### [Excerpted passage]
Now folk who have been on here for some time will know that whenever anyone mentions conspiracy theories I always admit to one; Lockerbie.
In fact I've wittered on for great length about how Jim Swire, a doctor, ex-Army officer, Old Etonian, and very establishment figure; whose daughter died in the bombing on the plane, had investigated it for the best part of 30 years, and who had come to the conclusion that al-Megrahi was innocent, and that the bombing had been done either by a faction of the PLO or by Abu Nidal's organisation at the behest of the Iranians in retaliation for Iran Air flight 655.
And now it appears I'm not entirely alone:
www.theguardian.com/uk-news/2020/mar/11/lockerbie-bomber-conviction-may-have-been-miscarriage-of-justiceSo should history vindicate my opinion how should I celebrate? al-Megrahi spent a long time in a British prison and was only released when he had terminal cancer. What do we say to the tabloid newspapers like the Sun, who were, let us say, less than entirely just in their assessments of his guilt? What do we say to the intelligence agencies who knew what was going on and who were quite prepared to send a rival intelligence officer to his fate when they knew he wasn't guilty?
Because if I knew about it, you can bet your bottom dollar they knew it too.
So my question to the panel is a simple one; are scapegoats acceptable if scapegoating someone enables us to continue in our comfortable lives? With our comfortable and familiar notions of justice and decency? (For everyone else apart from the person scapegoated, obvs.)

### [What the task asks]
In the post about Lockerbie above, copy the passage from "In fact I've" to "Air flight 655." word for word.

### [Records from a data collection]
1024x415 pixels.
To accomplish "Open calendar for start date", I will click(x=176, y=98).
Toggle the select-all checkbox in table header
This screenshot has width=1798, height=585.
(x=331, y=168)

### [Exercise answer]
In fact I've wittered on for great length about how Jim Swire, a doctor, ex-Army officer, Old Etonian, and very establishment figure; whose daughter died in the bombing on the plane, had investigated it for the best part of 30 years, and who had come to the conclusion that al-Megrahi was innocent, and that the bombing had been done either by a faction of the PLO or by Abu Nidal's organisation at the behest of the Iranians in retaliation for Iran Air flight 655.